TJ-SP disse que exonerações foram feitas para manter higidez financeira da corte

O Tribunal de Justiça de São Paulo (TJ-SP) exonerou 16 funcionários comissionados após seus salários sofrerem reajuste com autorização de magistrados da própria corte. A informação foi publicada pelo jornal Folha de S. Paulo e confirmada pelo iG.

As exonerações acontecem em meio as dificuldades que o TJ-SP enfrenta em fechar suas contas mensais com saldo positivo. O órgão passa por dificuldades de ajustes financeiros desde 2019.

Os funcionários estão enquadrados como assistentes judiciários, ou seja, funcionários de carreira do tribunal que auxiliam juízes de primeira instância. Segundo o TJ-SP, os servidores entraram na justiça para conseguir a equiparação de salários com assistentes jurídicos, que realizam as mesmas funções, mas recebem R$ 5 mil a mais. 

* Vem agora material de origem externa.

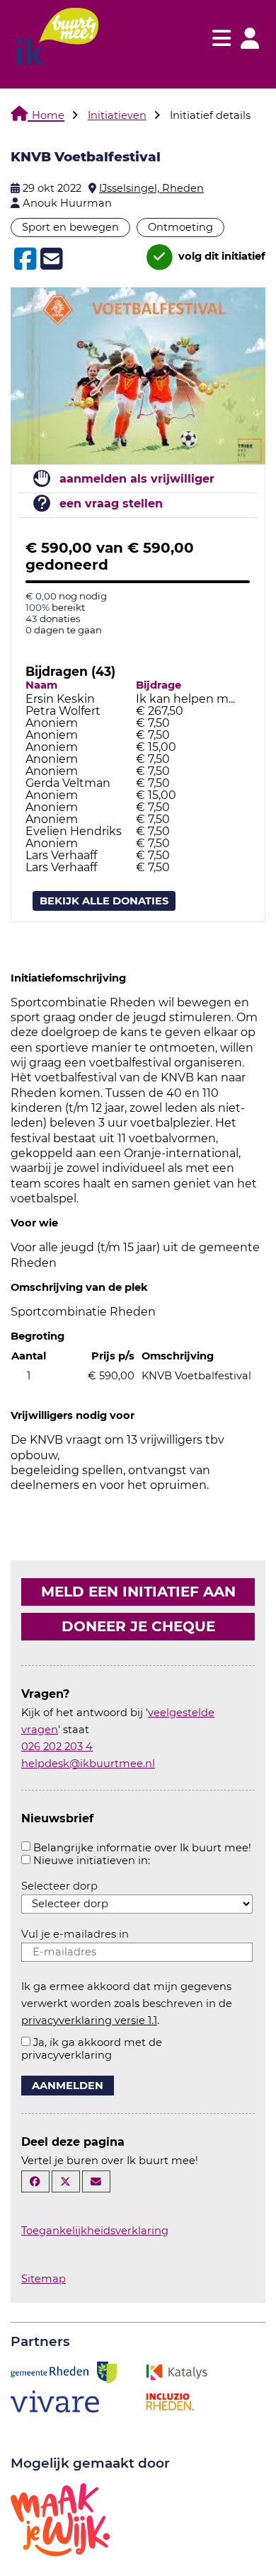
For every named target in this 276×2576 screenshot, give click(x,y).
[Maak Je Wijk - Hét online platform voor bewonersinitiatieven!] (60, 2518)
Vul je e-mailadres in (75, 1934)
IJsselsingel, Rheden (151, 188)
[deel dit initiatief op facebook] (24, 259)
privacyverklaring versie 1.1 (89, 2020)
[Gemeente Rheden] (64, 2370)
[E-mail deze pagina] (96, 2181)
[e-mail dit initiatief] (50, 259)
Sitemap (43, 2278)
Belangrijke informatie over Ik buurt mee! (142, 1847)
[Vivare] (55, 2399)
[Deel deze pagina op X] (66, 2181)
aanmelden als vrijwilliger (136, 478)
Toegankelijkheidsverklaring (94, 2230)
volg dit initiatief (220, 257)
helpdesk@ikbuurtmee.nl (88, 1763)
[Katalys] (176, 2370)
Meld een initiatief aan (138, 1591)
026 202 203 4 (57, 1746)
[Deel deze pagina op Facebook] (35, 2181)
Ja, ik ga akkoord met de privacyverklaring (91, 2049)
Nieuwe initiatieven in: (91, 1860)
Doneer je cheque (138, 1626)
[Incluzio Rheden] (170, 2399)
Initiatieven (117, 115)
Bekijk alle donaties (104, 901)
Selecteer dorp (59, 1886)
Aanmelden (67, 2085)
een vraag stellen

Dados do tribunal apontam que um assistente judiciário, responsável pelas pesquisas e elaboração de despachos, recebe R$ 7,2 mil, enquanto os jurídicos possuem vencimentos acima dos R$ 12 mil. Os servidores solicitaram o aumento após uma resolução do Conselho Nacional de Justiça (CNJ) que libera a equiparação salarial. 

Em nota, o Tribunal de Justiça de São Paulo informou que equiparação salarial provocaria o aumento de R$ 423 milhões de despesas da corte. 

“A cessação dos cargos em comissão desses servidores visa à manutenção da higidez financeira, fiscal e orçamentária do Tribunal de Justiça de São Paulo”, diz a corte.

“O impacto anual, com extensão de igual benefício a todos os demais assistentes judiciários, seria de R$ 423 milhões”, completou.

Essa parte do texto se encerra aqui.